As the United States goes, so goes Arapahoe County.

Such was the prevailing mood Nov. 2 when many county Republicans walked to victories. The wins came as the GOP also wrestled control of the the federal and state houses of representatives and took new governorships in nine states.

In the Arapahoe County government, three Republican incumbents held on to their seats in easy wins for the sheriff, assessor and clerk and recorder. The party also regained the county treasurer’s office — taken by Democrats for the first time in 2006 — by a healthy 10 percentage points.

In the race to represent Arapahoe County’s District 2, Republican Greenwood Village Mayor Nancy Sharpe handily defeated Democratic Centennial City Councilmember Rebecca McClellan by 22 points.

At the state level, two Centennial Republicans — state Reps. Spencer Swalm and David Balmer — each beat back challengers by 22-point spreads. In Littleton, first-time Republican Kathleen Conti defeated state Rep. Joe Rice, a moderate Democrat, by a narrow 2 points.

Celebrating the range of GOP victories was Dave Kerber, chairman of the Arapahoe County Republican Party. He helped field the party slate and calls the elections a sign of widespread dissatisfaction with Democrats.

“I’m not sure it was a tsunami, but it kind of put us back to where we were in ’06,” the chair said of Republican wins. “We’ll have most of the seats back in the county. It looks like an R-brand year. We’re kind of back.”

Back, that is, after two disappointing election cycles in the once Republican-safe county. Mike Hamrick, chairman of the Arapahoe County Democratic Party downplays the recent losses as part of the cycle of politics.

“We took a little bit of a hit,” he said. “But we still have seven of 11 state House members and four out of the five in the Colorado Senate. At the end of the day, we’re the majority party in Arapahoe County — but it’s close.”

Change to believe in

The 2006 and 2008 election cycles reflected the fragile Democratic majority in Arapahoe County. As a result of demographic shifts and the 2006 Obama registration push, Democrats still hold an advantage of more than 8,000 voters in a county once known as a Republican bastion.

Unaffiliated and minor-party voters — the wild card in the increasingly “purple” and highly competitive county — number slightly below the Republicans.

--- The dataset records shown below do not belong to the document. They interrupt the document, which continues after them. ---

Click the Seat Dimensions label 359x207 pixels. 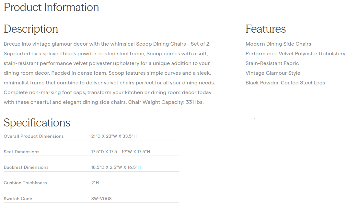click(21, 152)
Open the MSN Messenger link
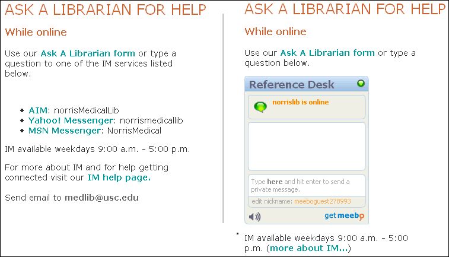The image size is (449, 257). (65, 131)
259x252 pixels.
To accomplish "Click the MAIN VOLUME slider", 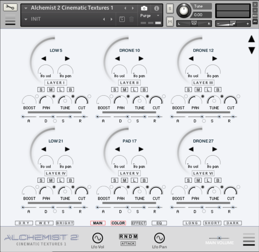I will 219,238.
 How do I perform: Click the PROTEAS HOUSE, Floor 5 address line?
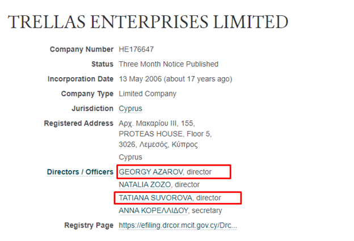click(x=165, y=134)
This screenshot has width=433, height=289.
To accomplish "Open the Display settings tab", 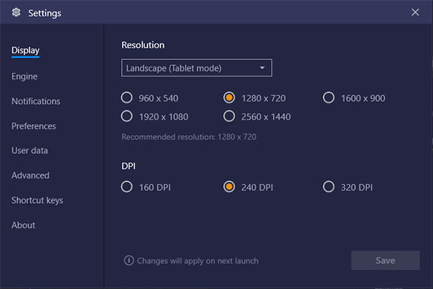I will point(25,51).

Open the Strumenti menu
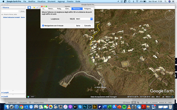pos(51,1)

The Democratic infusion has been as politically substantial as the more recent Tea Party movement and 2010’s midterm rebellion against President Obama and the Democratic-controlled Congress.

In 2008, Obama beat Sen. John McCain by 13 percentage points, marking the first time Arapahoe County had gone for a Democratic presidential candidate since Lyndon Johnson in 1964.

That election also brought a narrow victory for state Sen. Linda Newell, D-Littleton, and the re-election of Rep. Joe Rice, who had taken his seat in the formerly Republican district two years earlier in a surprise win.

On Democratic coattails came Doug Milliken, the county’s first Democratic treasurer. And, for the first time in history, two Democrats served at the same time on the five-member Arapahoe County Board of Commissioners.

The trickle-down effect

What a difference two years can make.

Arapahoe County in 2010 was a microcosm of the Republican resurgence that had been predicted for months everywhere from Fox News to the political blogosphere.

According to Democrat chair Hamrick, the trickle-down to local, highly functional county races was an unfortunate side effect of national frustrations.

“A lot of the backlash you see locally is backlash at D.C. I think it’s misplaced,” Hamrick said. “The folks that control elections, the unaffiliateds, decided we needed change from top to bottom.”

For example, Hamrick thinks Treasurer Milliken’s investment successes took a back seat in the low-profile race to national concerns about healthcare reform because of the “D” by Milliken’s name on the ballot.

But incoming Republican Treasurer Sue Sandstrom, who had questioned Milliken’s work ethic and personal finances during the campaign, thinks there was more to her 20-point victory than party politics.

Sandstrom, a Republican Aurora City Council member, had lost to Milliken in Democrat-friendly 2006 before successfully challenging the incumbent again this year.

“It certainly didn’t hurt being a Republican this time around,” she said. “But four years ago, it was an open seat. This time, there was an incumbent involved. I take that as a statement that people wanted change.”

A dead heat

The coroner’s race illustrates how far the Republican sweep has gone. Although Democrat incumbent Dobersen may eke out a victory, the contest to lead the functional office was among the most overtly partisan in the county.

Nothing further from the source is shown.